Vucic chiede aiuto alle organizzazioni non governative?

Il primo ministro serbo Aleksandar Vucic ha invitato i rappresentanti delle organizzazioni non governative a presentare proposte sulle forme di cooperazione con le autorità statali, come anche le raccomandazioni su ciò che è necessario cambiare per rendere migliore questa interlocuzione.

“Abbiamo bisogno di stabilità politica e di stabilità in tutta la regione, in modo che possiamo svilupparci in modo più rapido”, ha detto il primo ministro serbo. Secondo quanto riportato  dall’Ufficio del governo per le relazioni con i media, Vucic ha incontrato i rappresentanti del Fondo per i diritti umani, del Comitato di Helsinki per i diritti umani, del Forum per le relazioni etniche, del Centro per le ricerche etniche, il Gruppo 484 e la Società per lo sviluppo dei bambini e dei giovani OKNIS.

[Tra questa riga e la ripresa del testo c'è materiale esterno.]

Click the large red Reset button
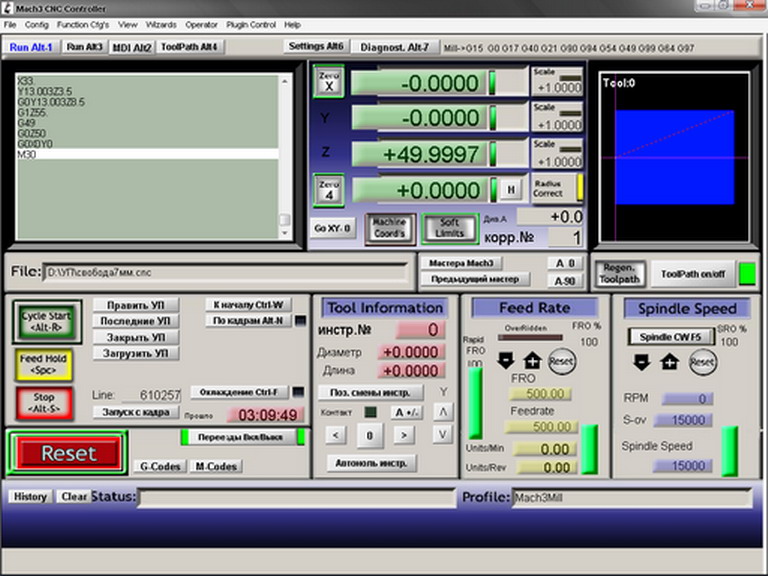This screenshot has height=576, width=768. [x=68, y=453]
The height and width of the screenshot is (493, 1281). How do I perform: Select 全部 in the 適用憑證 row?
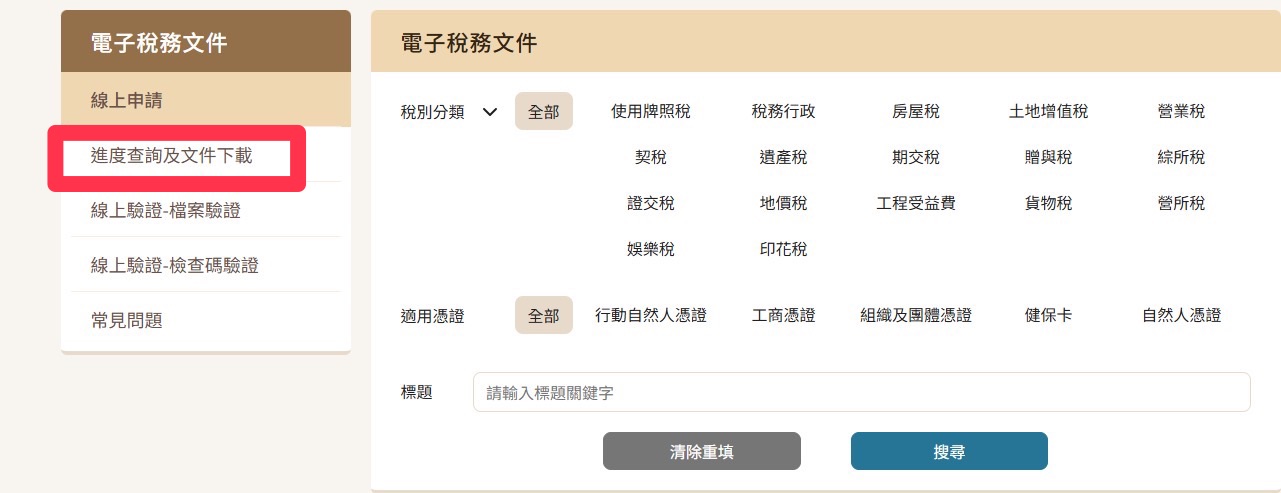[543, 316]
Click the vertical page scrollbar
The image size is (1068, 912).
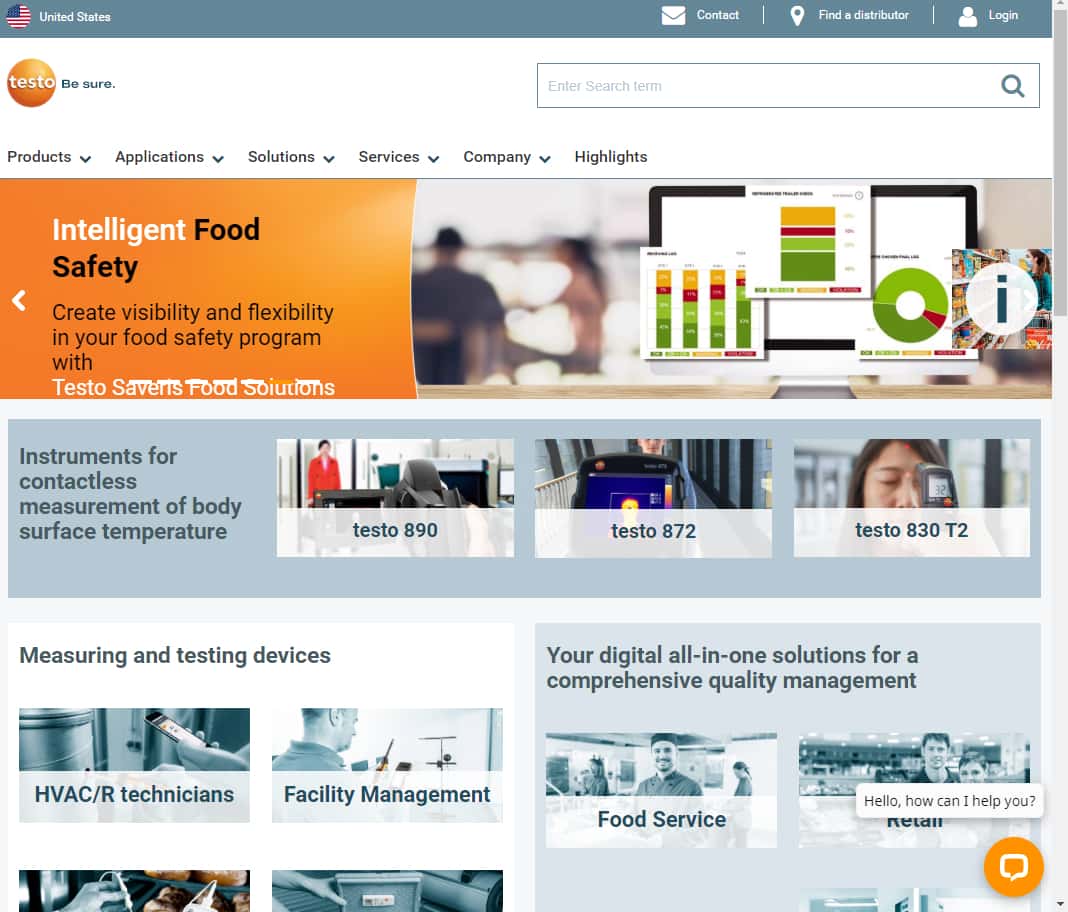1059,400
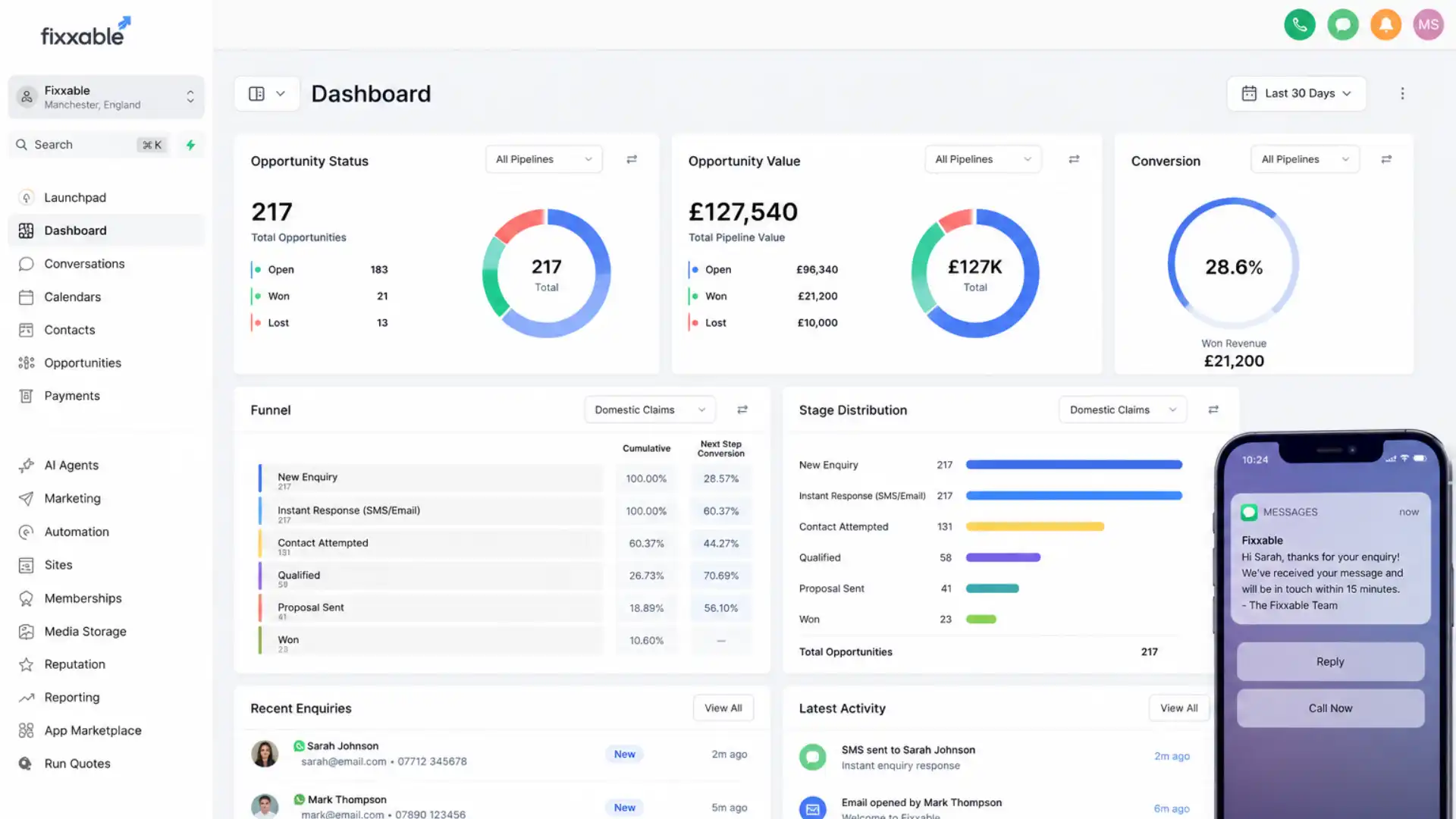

Il primo ministro Vucic ha parlato della situazione politica ed economica del paese e dell’atteggiamento del Governo verso il settore civile. Il tema dell’incontro tra il premier Vucic e i rappresentanti delle organizzazioni non governative, consisteva nella nomina del capo dell’Ufficio per la cooperazione con il settore civile, nonché  la questione delle minoranze e l’attuazione dell’accordo di Bruxelles e modi in cui il settore civile può contribuire a questo processo.

Il fondatore e il presidente del Comitato di Helsinki per i diritti umani, Sonja Biserko, ha detto che il paese ha bisogno di una sinergi anella società in una situazione così difficile e ha sottolineato che la cooperazione tra il settore delle ONG con il governo dovrebbe essere basata su obiettivi comuni, ovvero sulla promozione dei diritti umani e dell’europeizzazione del paese.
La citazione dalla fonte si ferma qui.